*** Block opens ***

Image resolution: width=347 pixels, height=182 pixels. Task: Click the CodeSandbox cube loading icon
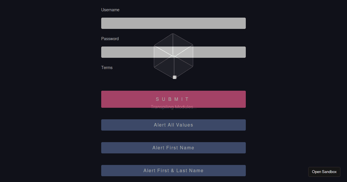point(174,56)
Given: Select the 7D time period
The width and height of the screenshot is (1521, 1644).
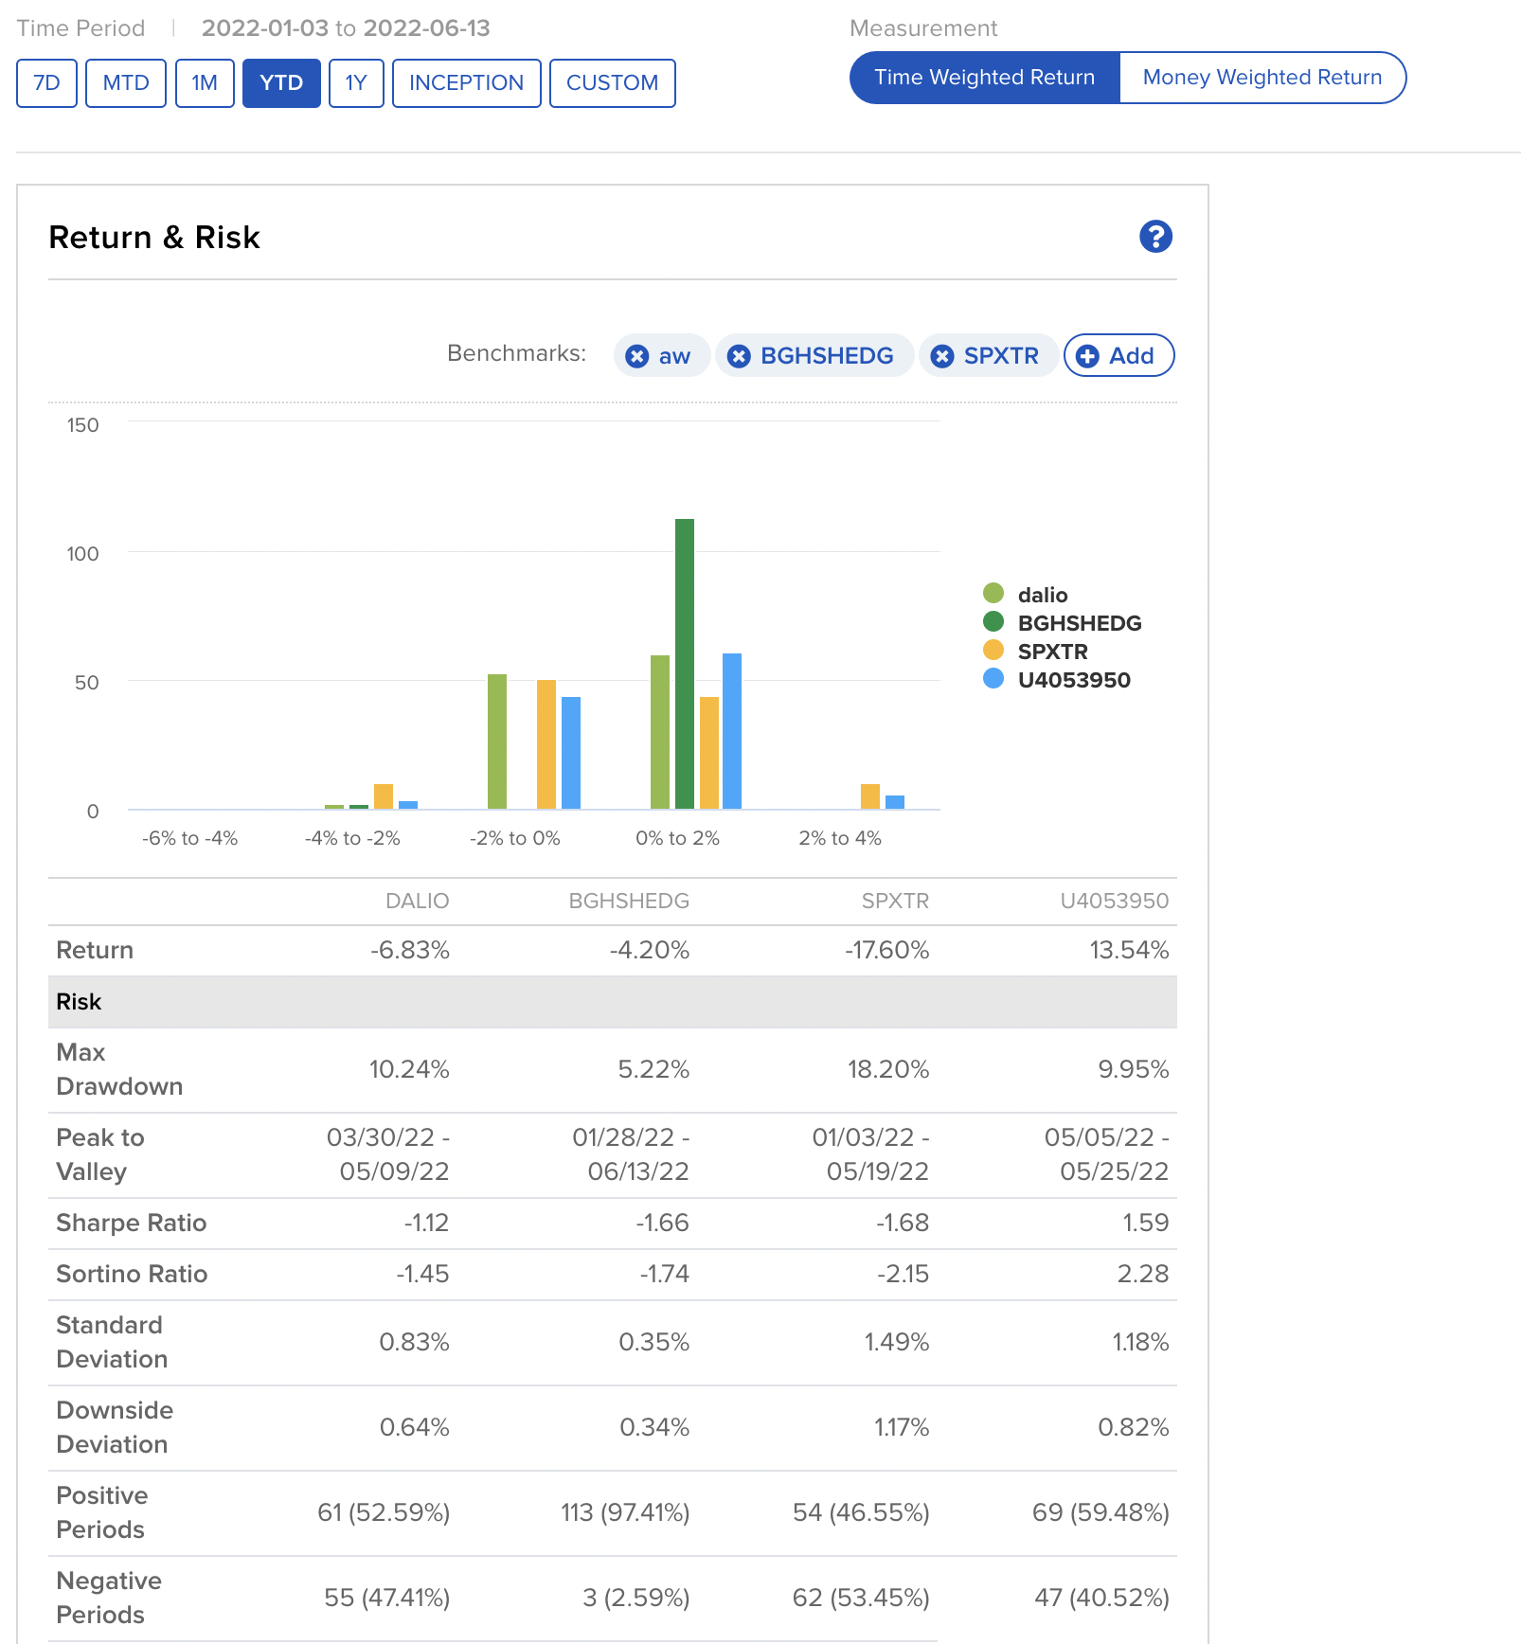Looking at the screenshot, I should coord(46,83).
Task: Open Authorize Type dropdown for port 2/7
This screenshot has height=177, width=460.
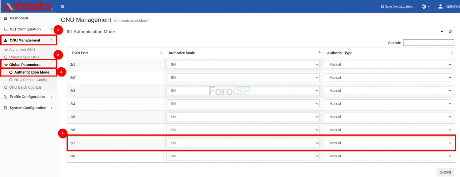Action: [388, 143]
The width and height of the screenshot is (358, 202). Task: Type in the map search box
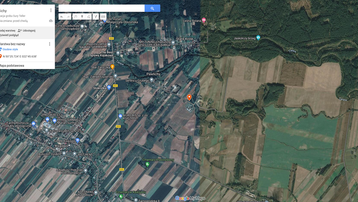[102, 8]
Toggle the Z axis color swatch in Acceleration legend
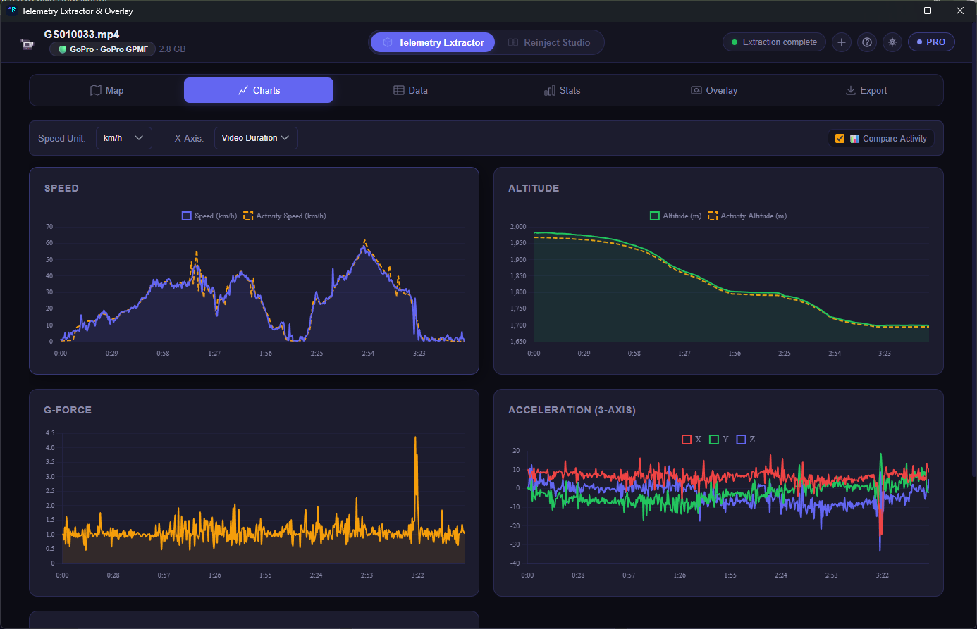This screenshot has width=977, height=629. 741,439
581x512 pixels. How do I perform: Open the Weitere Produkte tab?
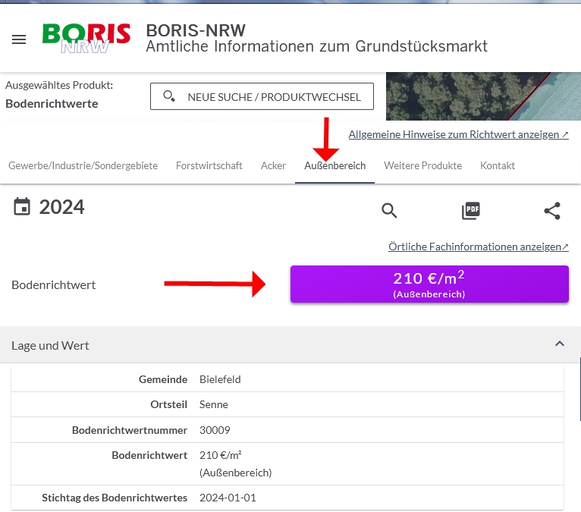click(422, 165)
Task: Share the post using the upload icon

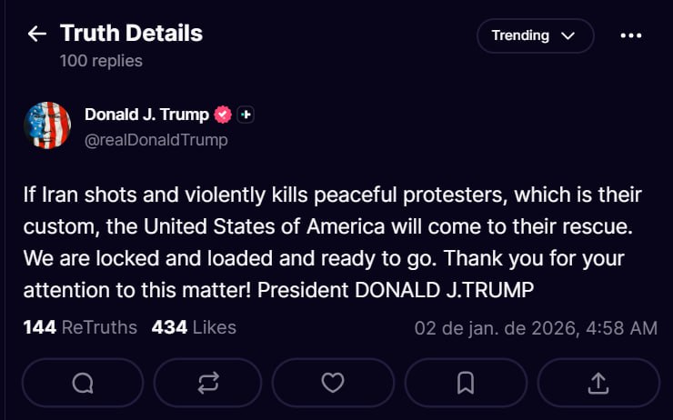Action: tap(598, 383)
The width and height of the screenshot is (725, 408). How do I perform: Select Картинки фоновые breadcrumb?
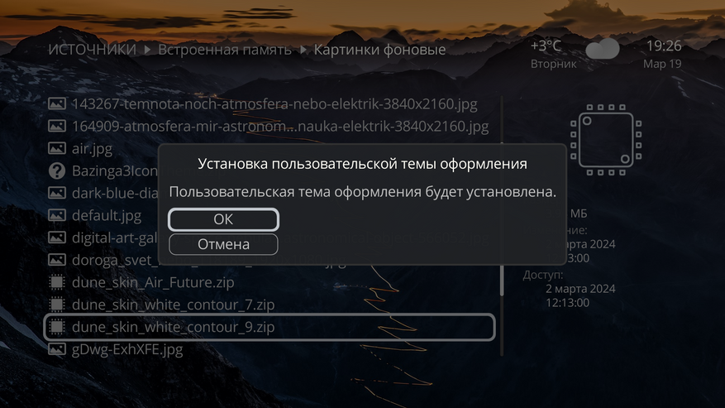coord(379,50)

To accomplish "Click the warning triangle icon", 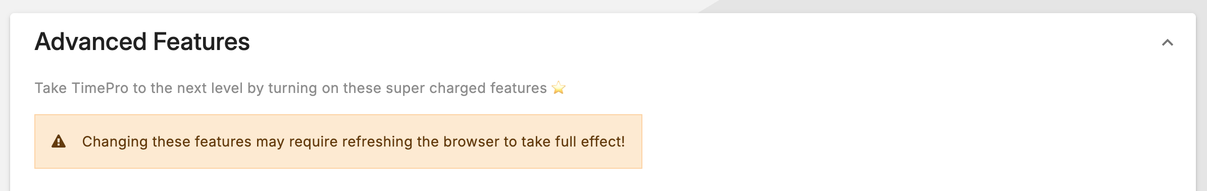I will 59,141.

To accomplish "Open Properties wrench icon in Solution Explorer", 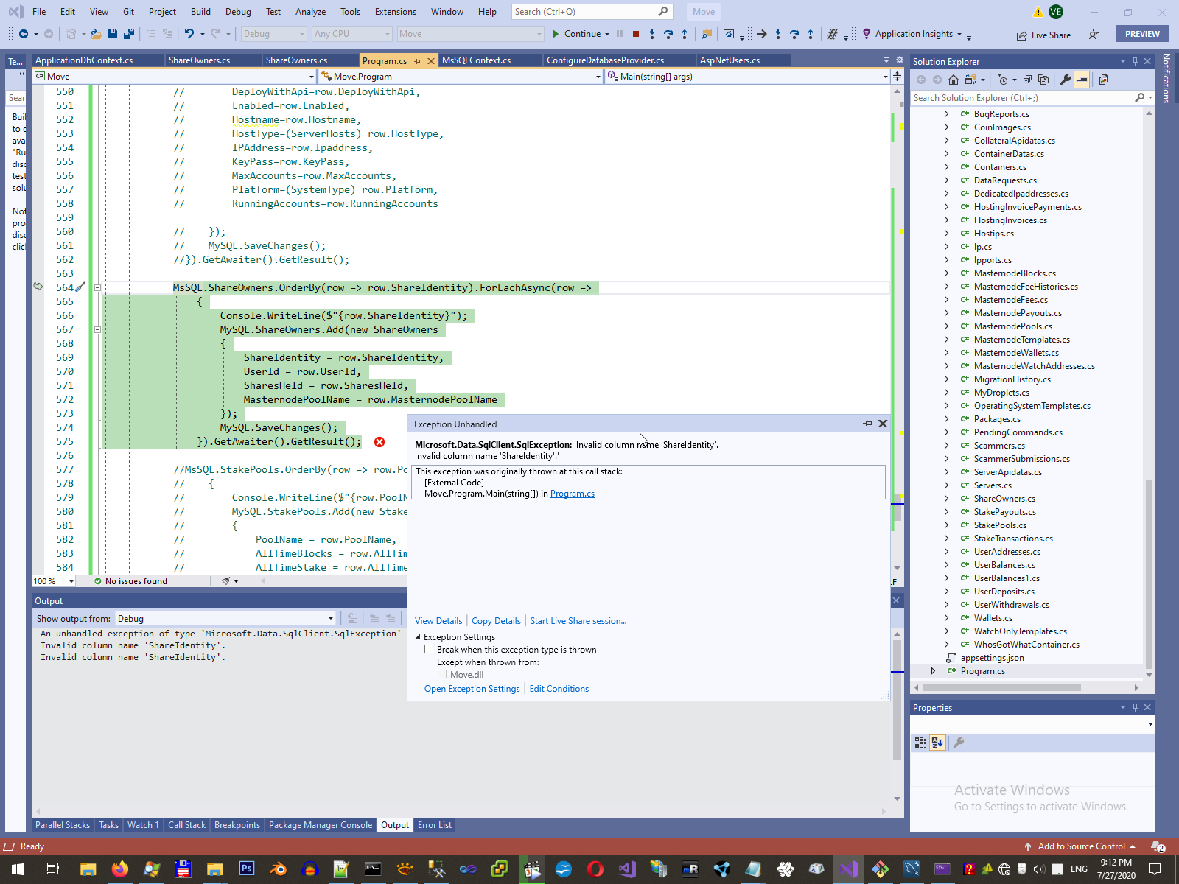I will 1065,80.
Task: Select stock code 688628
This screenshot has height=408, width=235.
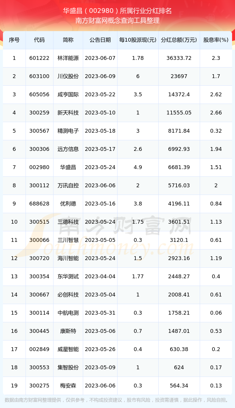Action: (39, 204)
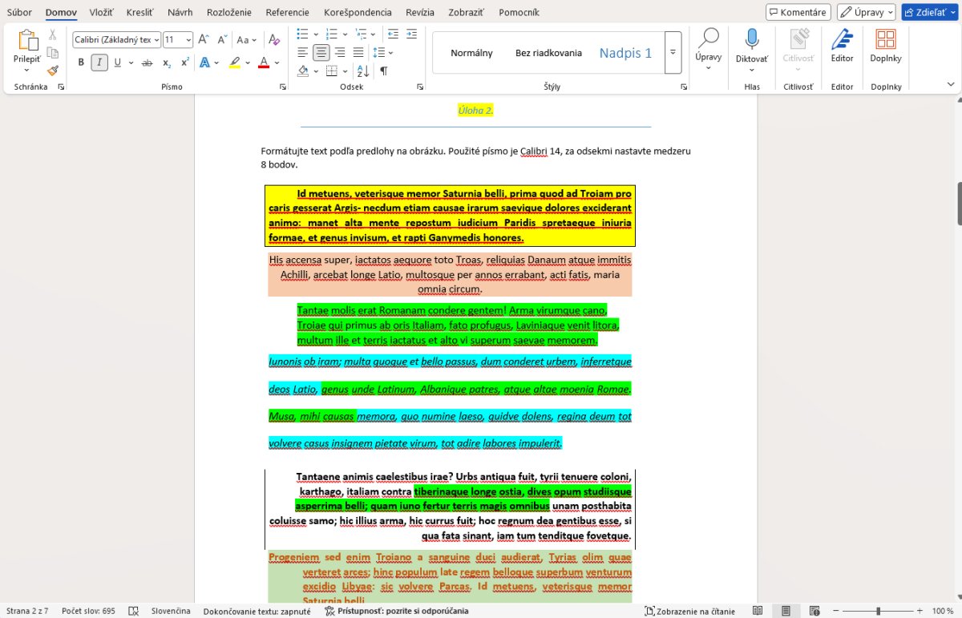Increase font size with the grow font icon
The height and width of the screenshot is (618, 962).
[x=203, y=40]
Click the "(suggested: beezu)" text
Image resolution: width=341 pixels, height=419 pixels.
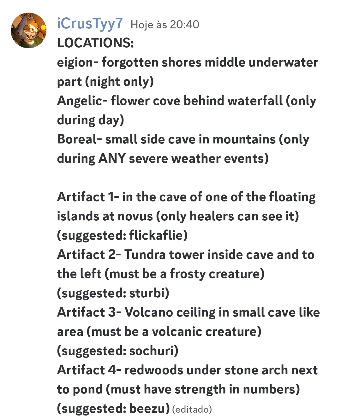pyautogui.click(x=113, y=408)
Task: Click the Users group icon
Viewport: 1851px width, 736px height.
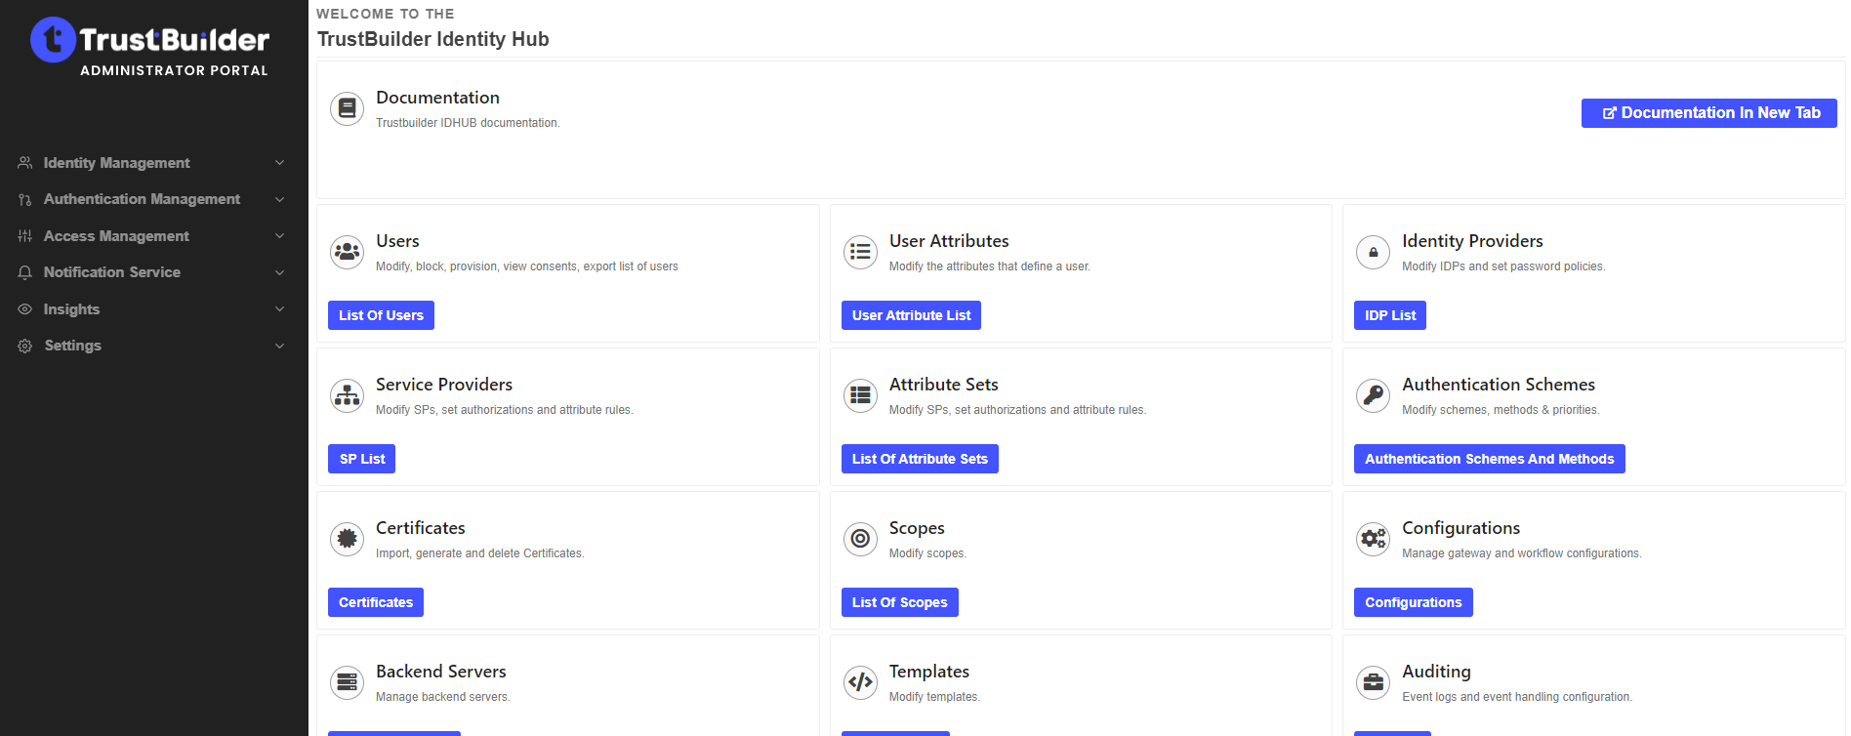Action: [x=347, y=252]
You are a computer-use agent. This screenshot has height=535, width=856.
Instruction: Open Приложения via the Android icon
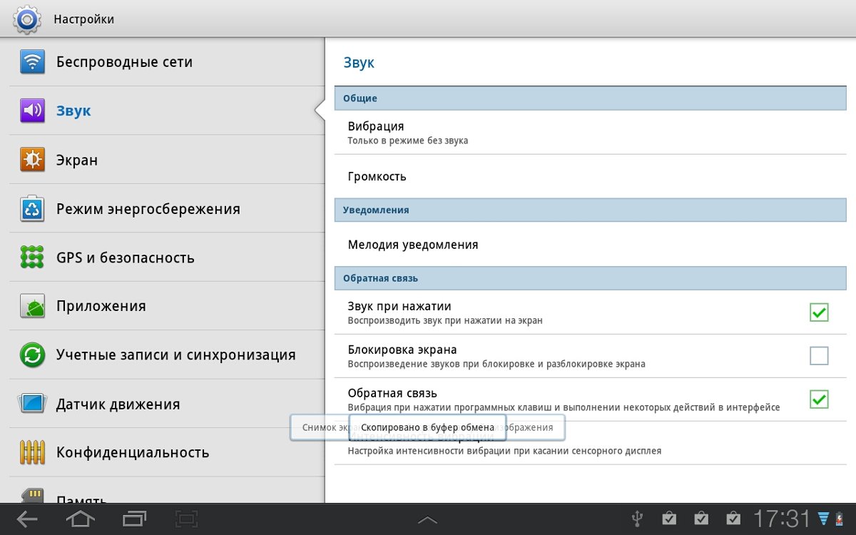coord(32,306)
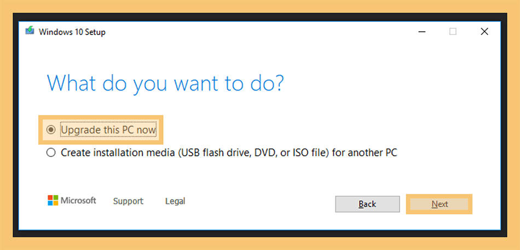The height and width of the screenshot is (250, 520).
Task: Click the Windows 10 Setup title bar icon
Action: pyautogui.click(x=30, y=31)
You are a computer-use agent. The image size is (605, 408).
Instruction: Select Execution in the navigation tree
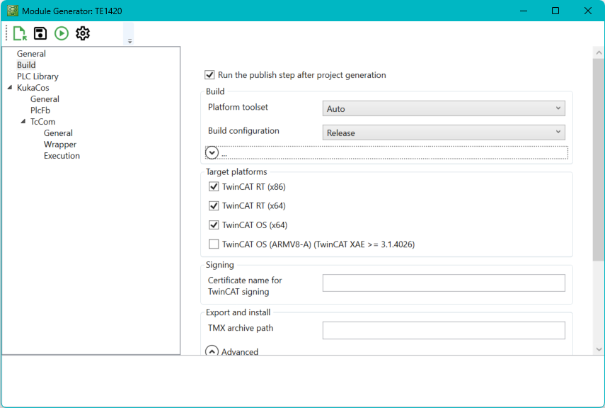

*** Block closes ***

### DIRECTIONS FOR THIS TASK
Number of lines above that include "computer": state it and nothing else.

### ANSWER BELOW
2